Henry was silent for a moment as the full implications of her words sank in. “What happens after the spell is complete?” he asked. “After the witches have all left this plane?”

“The Meadow will be sealed as soon as the last witch has entered,” Ola’ea said. “To the outside world, it will be as if the people who once lived here had simply disappeared.”

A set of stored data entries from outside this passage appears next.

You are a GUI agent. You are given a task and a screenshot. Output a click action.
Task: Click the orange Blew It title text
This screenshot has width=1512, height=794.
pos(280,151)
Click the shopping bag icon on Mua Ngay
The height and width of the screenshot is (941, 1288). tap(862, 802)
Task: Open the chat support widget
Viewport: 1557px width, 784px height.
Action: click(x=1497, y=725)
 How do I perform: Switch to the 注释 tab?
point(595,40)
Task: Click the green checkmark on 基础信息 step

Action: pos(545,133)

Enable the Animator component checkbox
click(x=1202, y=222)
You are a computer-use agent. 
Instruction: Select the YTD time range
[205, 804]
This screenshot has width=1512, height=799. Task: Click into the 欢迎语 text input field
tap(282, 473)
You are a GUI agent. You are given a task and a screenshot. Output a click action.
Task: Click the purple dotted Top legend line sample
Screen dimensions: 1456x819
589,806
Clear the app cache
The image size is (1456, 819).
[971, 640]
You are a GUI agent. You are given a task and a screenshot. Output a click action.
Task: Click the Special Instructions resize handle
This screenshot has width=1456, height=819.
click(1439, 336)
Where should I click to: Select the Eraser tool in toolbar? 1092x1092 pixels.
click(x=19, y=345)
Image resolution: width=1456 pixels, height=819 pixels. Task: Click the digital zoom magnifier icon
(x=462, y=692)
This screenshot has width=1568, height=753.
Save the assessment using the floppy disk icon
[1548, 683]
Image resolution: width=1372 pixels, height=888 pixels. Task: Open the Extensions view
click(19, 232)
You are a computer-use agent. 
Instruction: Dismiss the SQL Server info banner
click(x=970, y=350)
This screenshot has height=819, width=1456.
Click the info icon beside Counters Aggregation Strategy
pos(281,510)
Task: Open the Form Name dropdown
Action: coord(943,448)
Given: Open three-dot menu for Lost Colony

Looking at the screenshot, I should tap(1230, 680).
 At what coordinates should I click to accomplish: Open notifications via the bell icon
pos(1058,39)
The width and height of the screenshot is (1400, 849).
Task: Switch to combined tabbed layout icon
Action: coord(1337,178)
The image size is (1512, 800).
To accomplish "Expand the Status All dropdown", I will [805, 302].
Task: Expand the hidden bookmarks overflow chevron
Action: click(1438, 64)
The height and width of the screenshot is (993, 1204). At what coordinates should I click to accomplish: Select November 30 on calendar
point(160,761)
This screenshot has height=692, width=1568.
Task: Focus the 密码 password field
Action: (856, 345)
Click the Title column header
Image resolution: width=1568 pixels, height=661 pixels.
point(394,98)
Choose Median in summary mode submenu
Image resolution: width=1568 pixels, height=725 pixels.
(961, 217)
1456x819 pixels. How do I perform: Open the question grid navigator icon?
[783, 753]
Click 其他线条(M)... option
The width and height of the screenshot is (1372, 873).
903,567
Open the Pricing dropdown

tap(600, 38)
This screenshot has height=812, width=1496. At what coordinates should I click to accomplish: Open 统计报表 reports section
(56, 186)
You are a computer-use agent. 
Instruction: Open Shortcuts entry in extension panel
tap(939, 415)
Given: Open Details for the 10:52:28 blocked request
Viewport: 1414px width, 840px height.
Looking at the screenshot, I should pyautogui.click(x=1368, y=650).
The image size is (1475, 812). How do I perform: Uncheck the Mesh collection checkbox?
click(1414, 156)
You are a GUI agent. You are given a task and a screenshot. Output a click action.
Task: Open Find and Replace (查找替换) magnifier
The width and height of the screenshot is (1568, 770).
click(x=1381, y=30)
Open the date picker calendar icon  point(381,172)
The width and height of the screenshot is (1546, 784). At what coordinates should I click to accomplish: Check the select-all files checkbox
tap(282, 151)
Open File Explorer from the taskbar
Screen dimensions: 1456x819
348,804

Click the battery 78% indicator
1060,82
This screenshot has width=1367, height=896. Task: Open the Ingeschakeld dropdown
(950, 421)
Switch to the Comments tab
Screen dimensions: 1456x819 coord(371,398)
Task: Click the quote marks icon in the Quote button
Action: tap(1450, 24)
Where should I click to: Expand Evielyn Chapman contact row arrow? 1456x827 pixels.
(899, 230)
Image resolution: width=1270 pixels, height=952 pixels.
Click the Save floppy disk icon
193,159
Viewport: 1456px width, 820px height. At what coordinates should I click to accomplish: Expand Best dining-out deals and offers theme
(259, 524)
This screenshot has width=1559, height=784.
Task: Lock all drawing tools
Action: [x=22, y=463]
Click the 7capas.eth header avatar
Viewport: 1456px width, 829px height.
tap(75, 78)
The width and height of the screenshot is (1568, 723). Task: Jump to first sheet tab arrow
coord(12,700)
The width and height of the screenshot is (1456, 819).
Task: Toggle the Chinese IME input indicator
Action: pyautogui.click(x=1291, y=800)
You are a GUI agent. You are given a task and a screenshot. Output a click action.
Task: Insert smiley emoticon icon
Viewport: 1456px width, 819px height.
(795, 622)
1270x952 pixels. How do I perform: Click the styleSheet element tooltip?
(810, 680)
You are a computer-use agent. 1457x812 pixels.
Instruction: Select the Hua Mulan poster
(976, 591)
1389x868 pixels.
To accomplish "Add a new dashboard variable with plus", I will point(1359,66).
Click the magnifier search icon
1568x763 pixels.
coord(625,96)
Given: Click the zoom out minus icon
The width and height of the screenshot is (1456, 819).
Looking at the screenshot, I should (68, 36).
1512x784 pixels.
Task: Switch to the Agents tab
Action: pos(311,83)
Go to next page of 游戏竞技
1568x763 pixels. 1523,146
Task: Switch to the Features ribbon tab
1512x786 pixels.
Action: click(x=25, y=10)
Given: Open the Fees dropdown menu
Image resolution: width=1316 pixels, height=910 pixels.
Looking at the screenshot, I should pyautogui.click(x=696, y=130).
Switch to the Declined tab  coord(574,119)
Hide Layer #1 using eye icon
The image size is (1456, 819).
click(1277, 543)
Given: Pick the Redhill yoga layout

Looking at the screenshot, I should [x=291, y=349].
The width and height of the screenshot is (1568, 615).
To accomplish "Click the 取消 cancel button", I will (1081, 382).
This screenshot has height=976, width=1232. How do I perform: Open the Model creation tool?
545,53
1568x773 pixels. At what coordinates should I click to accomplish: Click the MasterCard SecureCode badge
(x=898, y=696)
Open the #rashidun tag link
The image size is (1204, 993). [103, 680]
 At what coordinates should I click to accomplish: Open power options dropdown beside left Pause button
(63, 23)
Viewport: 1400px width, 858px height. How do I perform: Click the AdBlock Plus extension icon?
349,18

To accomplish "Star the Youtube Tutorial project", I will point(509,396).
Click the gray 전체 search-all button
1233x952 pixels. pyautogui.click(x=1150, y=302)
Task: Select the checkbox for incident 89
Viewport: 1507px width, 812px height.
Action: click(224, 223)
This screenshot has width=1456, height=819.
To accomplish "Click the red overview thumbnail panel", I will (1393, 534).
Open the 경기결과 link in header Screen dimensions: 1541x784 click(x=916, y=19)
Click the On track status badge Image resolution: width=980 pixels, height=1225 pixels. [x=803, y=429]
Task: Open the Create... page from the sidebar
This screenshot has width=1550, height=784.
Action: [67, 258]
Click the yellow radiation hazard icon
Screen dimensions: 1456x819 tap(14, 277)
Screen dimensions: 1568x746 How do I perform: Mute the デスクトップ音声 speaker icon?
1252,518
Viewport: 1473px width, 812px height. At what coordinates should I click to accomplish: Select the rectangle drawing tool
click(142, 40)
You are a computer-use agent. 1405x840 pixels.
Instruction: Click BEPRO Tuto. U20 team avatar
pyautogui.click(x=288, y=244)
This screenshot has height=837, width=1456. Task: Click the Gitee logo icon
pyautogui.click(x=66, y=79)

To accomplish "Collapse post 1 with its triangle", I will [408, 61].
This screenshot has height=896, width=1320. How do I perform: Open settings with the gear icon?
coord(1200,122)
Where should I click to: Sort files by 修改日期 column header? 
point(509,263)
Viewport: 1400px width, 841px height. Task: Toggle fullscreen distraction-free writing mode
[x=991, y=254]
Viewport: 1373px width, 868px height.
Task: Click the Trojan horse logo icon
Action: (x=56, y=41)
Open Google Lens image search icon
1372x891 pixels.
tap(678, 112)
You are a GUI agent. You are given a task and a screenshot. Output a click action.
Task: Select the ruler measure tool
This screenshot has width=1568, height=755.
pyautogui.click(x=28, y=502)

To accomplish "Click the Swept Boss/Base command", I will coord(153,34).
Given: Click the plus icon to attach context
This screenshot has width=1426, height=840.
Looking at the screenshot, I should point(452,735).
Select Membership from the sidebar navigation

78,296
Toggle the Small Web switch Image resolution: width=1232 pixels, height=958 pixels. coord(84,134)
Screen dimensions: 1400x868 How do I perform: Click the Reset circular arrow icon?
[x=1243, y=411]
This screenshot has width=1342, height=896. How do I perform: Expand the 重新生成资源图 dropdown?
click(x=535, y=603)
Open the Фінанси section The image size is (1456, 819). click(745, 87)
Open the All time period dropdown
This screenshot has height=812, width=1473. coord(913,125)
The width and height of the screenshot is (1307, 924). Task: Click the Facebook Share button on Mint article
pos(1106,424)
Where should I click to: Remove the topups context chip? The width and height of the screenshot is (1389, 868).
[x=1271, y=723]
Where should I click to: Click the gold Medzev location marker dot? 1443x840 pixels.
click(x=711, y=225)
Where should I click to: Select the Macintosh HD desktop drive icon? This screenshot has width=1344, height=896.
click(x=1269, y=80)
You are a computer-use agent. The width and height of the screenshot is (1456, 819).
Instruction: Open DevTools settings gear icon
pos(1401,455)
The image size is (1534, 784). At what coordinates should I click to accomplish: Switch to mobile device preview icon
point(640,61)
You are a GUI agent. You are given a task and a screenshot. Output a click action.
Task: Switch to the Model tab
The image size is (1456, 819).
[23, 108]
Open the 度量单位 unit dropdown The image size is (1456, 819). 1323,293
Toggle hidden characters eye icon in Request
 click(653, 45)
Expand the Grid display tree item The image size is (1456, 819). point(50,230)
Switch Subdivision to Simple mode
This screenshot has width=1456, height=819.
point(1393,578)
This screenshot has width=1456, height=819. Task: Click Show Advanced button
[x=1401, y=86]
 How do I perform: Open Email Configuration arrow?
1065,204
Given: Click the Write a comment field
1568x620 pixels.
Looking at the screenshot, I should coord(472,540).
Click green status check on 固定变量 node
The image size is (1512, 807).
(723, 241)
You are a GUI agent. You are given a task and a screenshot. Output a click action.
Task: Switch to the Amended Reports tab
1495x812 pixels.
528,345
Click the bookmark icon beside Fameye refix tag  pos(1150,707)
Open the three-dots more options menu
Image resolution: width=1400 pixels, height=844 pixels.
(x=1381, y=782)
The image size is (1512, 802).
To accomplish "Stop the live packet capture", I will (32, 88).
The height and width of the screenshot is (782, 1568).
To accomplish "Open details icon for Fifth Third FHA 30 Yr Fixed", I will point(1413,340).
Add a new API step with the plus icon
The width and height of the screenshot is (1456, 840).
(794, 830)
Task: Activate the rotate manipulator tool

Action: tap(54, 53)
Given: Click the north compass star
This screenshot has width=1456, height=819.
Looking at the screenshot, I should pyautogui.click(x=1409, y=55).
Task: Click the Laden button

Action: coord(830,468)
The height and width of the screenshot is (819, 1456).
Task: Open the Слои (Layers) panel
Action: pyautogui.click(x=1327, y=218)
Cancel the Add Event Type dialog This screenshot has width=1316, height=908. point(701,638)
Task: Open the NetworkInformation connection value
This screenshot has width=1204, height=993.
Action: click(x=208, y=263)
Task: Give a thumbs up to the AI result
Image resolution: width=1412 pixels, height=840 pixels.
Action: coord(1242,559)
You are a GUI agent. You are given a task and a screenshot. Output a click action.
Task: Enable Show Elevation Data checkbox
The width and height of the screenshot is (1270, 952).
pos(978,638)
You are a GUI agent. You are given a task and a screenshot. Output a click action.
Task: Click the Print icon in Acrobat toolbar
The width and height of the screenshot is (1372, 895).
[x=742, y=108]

“And no one else will be able to enter?”

“No one,” Ola’ea said pointedly. She did not have to add,
including you.

“Who else knows about your plan?”

“No one,” she repeated.

That was for the best, he understood. If a whisper of this magic were to reach the Puritans’ ears, the whole town and everyone in it would be burned to cinders.

“I understand,” he said.

• • •

The first thing he did, which shocked everyone, was to repudiate his wife and children, putting them out of their home and then announcing to the world—and to Whitfield’s tightly knit community of witches—that he had learned of the accusations against Zenobia, and would have nothing to do with anyone, even his own wife, who may have dabbled in magic.

This served two purposes. One was to throw the posse from Salem off the track by making them believe that Henry Shaw was of a mind with the Puritans. The other was to alert the Whitfield witches to the extreme danger they faced, in case any of them might consider refusing to participate in Ola’ea’s plan. They
must
leave, he knew. They must do it quickly and without exception, if they were to save their own lives.

After he established himself to the Puritans as a righteous hater of witches, Henry led the Salem zealots on a merry chase through the American colonies until they gave up looking for Zenobia and consequently, with the disappearance of all the other witches in Whitfield, anyone else who might be suspected of possessing talent or knowledge beyond the ordinary.

It had been an exhilarating ride, but after it was over and Henry walked through the ghost town of what had once been magical Whitfield, he was nearly overcome with sadness.

“There is a ship leaving within the hour,” someone said behind him.

He turned around in alarm. No one had been near him a minute ago, but now Ola’ea stood before him, large as life.

“So you can leave after all?” he asked hopefully.